Moore is a dancer. It's not what she does - it's who she is. And it's that same passion she shares with students, an intensity that will fill the Performing Arts Center at Sequim High School during the biennial Festival of Dance 7:30 p.m. Friday-Saturday, June 25-26.
"This is not merely a recital that we do every couple of years," Moore said, sitting at her kitchen table holding a Styrofoam cup filled with coffee in her hands, her long and lean dancer's legs crossed.
"These kids are polished and this is a quality performance."

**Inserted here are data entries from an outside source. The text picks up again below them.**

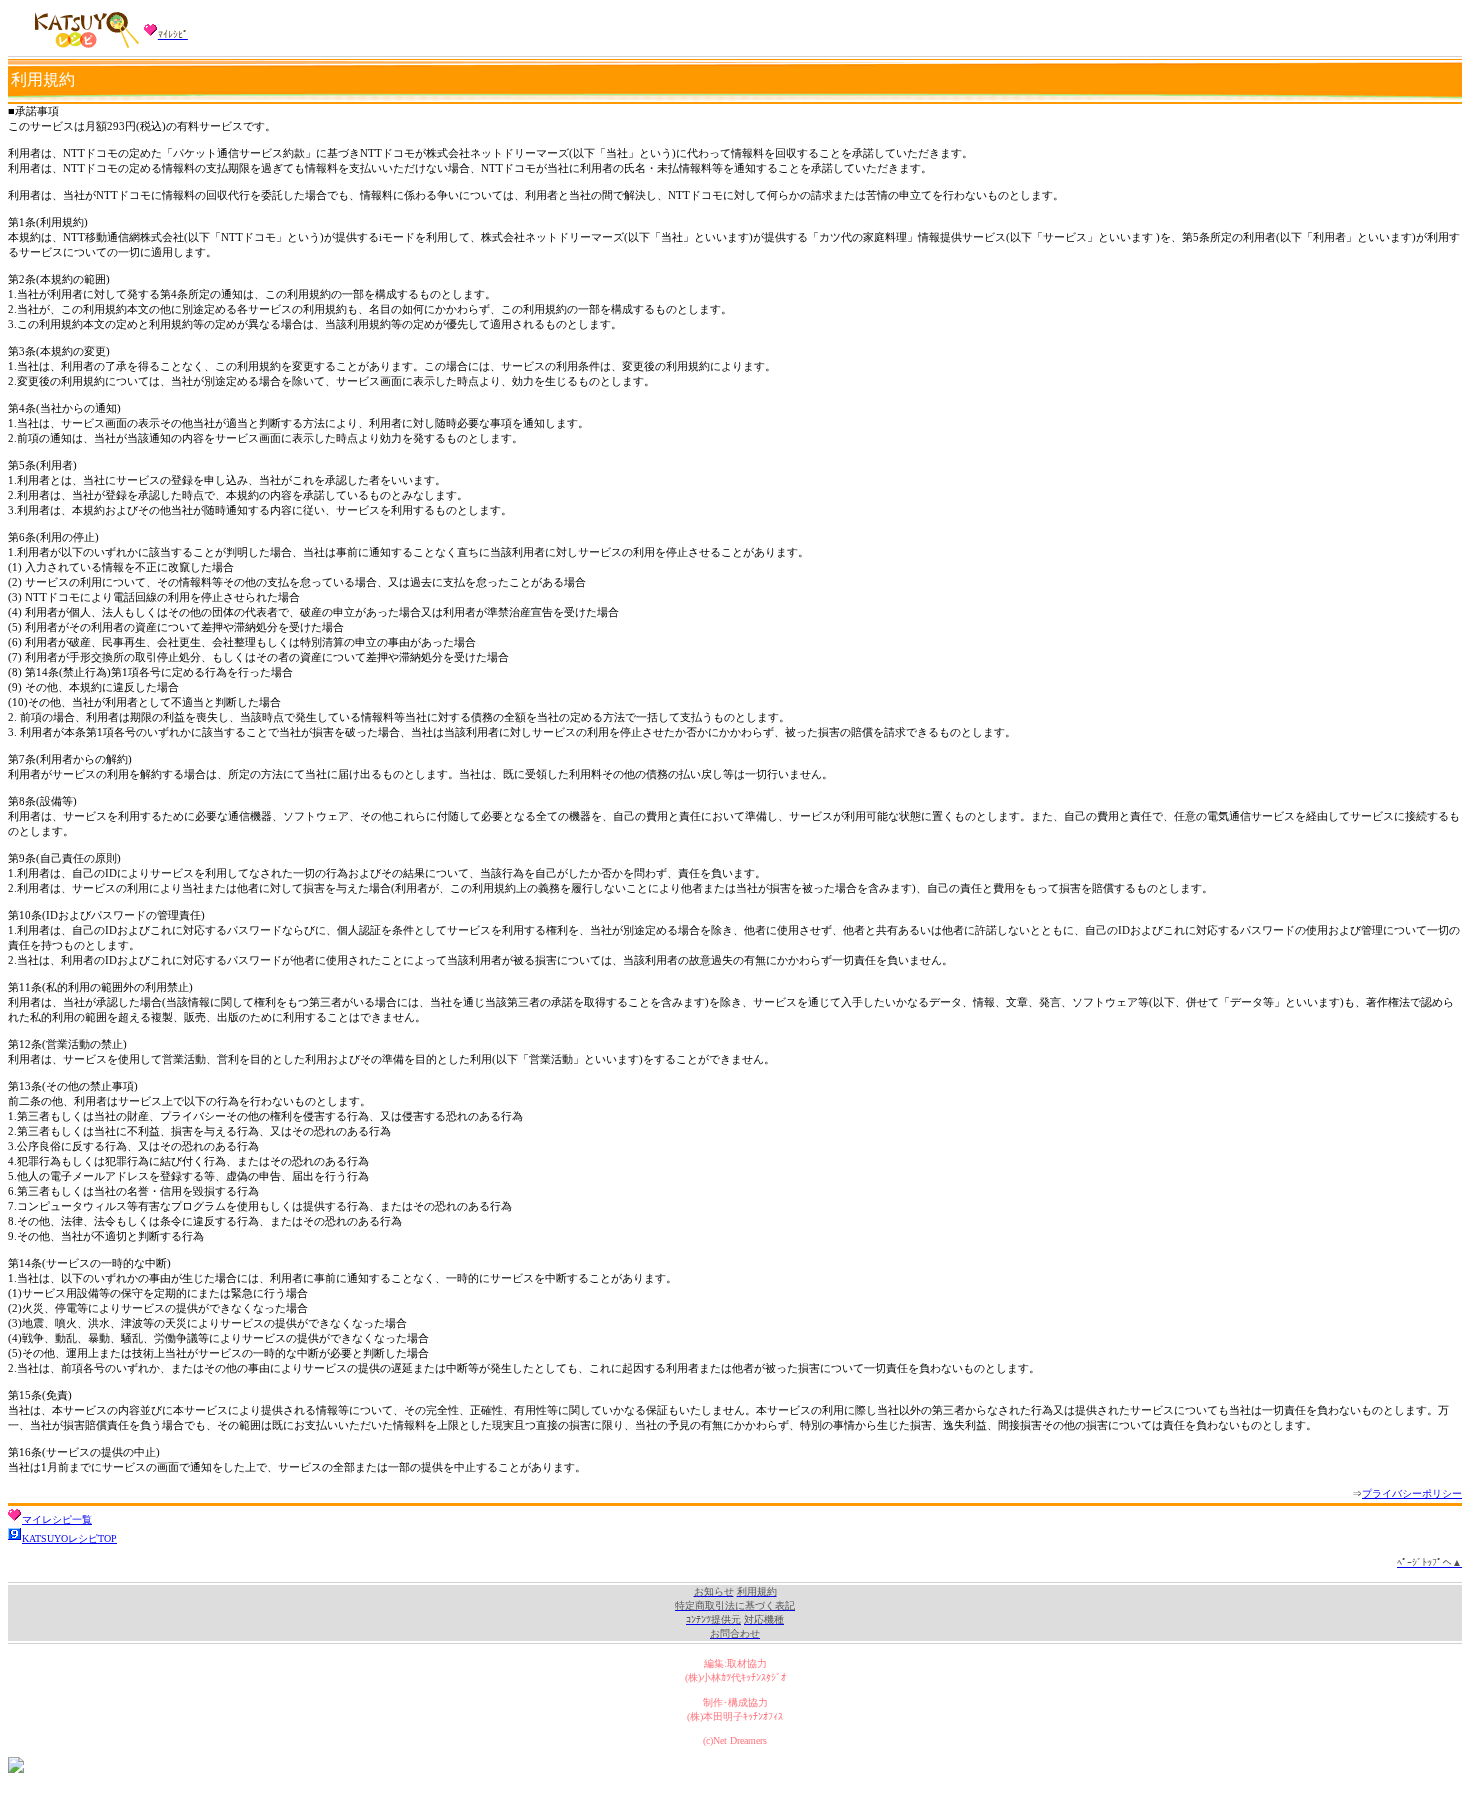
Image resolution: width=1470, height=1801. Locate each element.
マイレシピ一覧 (57, 1519)
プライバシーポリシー (1412, 1493)
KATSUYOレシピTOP (69, 1538)
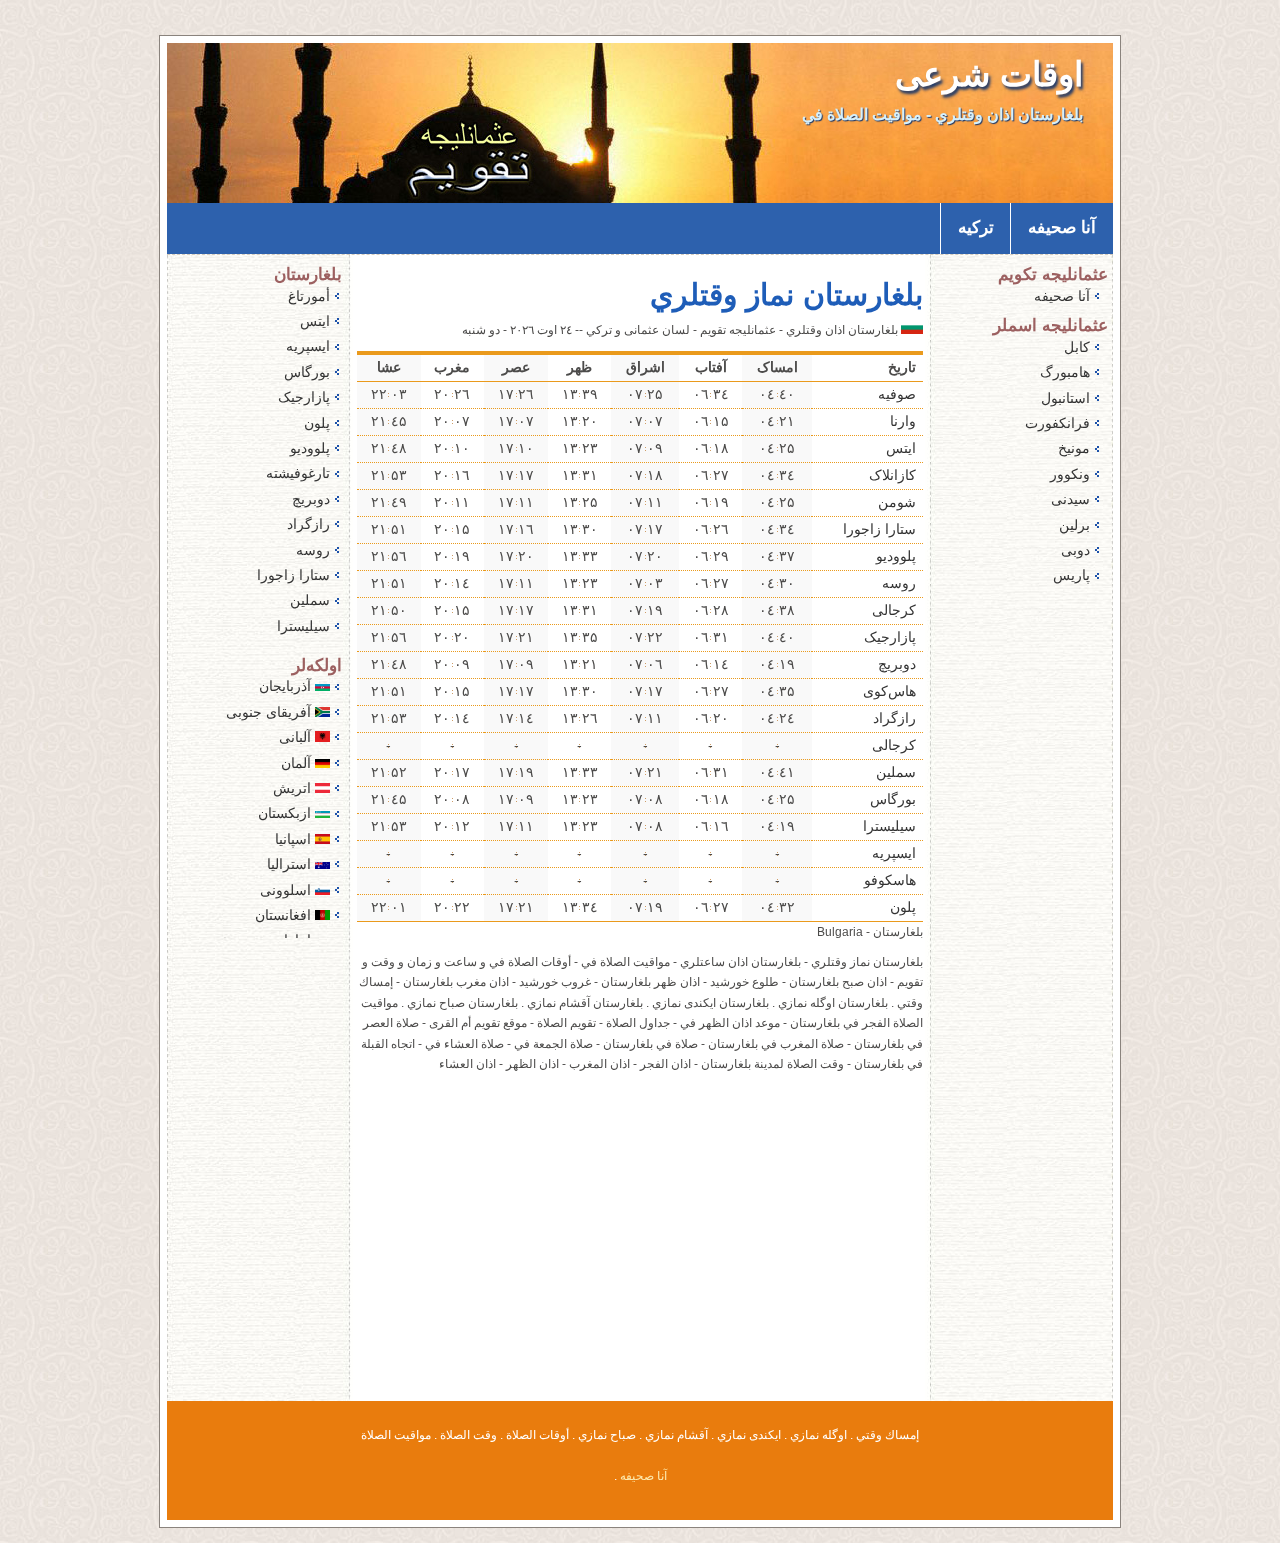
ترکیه (976, 227)
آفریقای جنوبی (270, 712)
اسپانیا (295, 839)
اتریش (294, 788)
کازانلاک (892, 475)
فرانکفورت (1057, 423)
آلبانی (297, 737)
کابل (1077, 347)
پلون (903, 907)
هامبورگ (1065, 372)
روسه (899, 583)
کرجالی (894, 610)
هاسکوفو (890, 880)
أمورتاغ (309, 296)
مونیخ (1074, 448)
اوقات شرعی (989, 74)
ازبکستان (286, 813)
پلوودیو (896, 556)
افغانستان (285, 915)
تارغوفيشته (298, 473)
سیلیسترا (889, 826)
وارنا (903, 421)
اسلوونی (287, 890)
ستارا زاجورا (879, 529)
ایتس (901, 448)
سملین (896, 772)
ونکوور (1070, 474)
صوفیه (897, 394)
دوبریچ (897, 664)
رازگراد (894, 718)
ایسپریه (894, 853)
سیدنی (1070, 499)
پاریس (1071, 575)
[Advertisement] (640, 1250)
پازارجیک (890, 637)
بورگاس (893, 799)
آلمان (298, 763)
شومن (897, 502)
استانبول (1065, 398)
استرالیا (291, 864)
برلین (1074, 525)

The theme for the festival is "Gratitude." The 90-minute show presents two acts with multiple styles of dance and a variety of costumes. Songs include "Good Day Sunshine" by the Beatles; "Saturday in the Park" from the musical "Chicago;" "Oh What a Beautiful Morning" from "Oklahoma;" "One Tribe" by the Black-Eyed Peas; and "Dance Tonight" by Paul McCartney.
"It's all feel-good music with positive messages," Moore said, assuring parents that all of the lyrics are family appropriate.
The show will include guest artists Roz Schrodt, director of the Moment in Time Dance Company of Ashland, Ore., and Theresa DeGennaro, a graduate of the Tacoma School of the Arts and soloist with the Metro Arts Dance Company.
Sequim youths Trey Baldwin and Nicole Massangkay, who tied for second place in the 2010 Sequim High School talent show, will perform their winning lyrical and tap solos.
Due to the combination of an injury earlier in the year and the recent death of her mother, Moore only will perform once. She'll take the stage to "Thank You for Being My Friend," a tap number. Look for her in the blue costume.
Taking her place on stage the rest of the time will be friend and understudy Harmony Liebert, a wife, mother and an advertising representative with the Sequim Gazette.
"They are powerful pieces to get through that take a lot of power and strength and I'm just not feeling very strong," Moore said.
Since the loss of her mother, Moore has found peace and acceptance by throwing herself into work. She spends every free minute of the day working with students and planning the festival.
The students, she said, are a talented group with "good technique and nice personalities."
"They know their work," Moore said.
"Even the youngest students - who are 4 years old - are doing solos with confidence. They know their dances, attend weekly classes and follow a rehearsal schedule in addition to regular class time," she said.
"They are professionals and they've worked hard for the privilege to perform."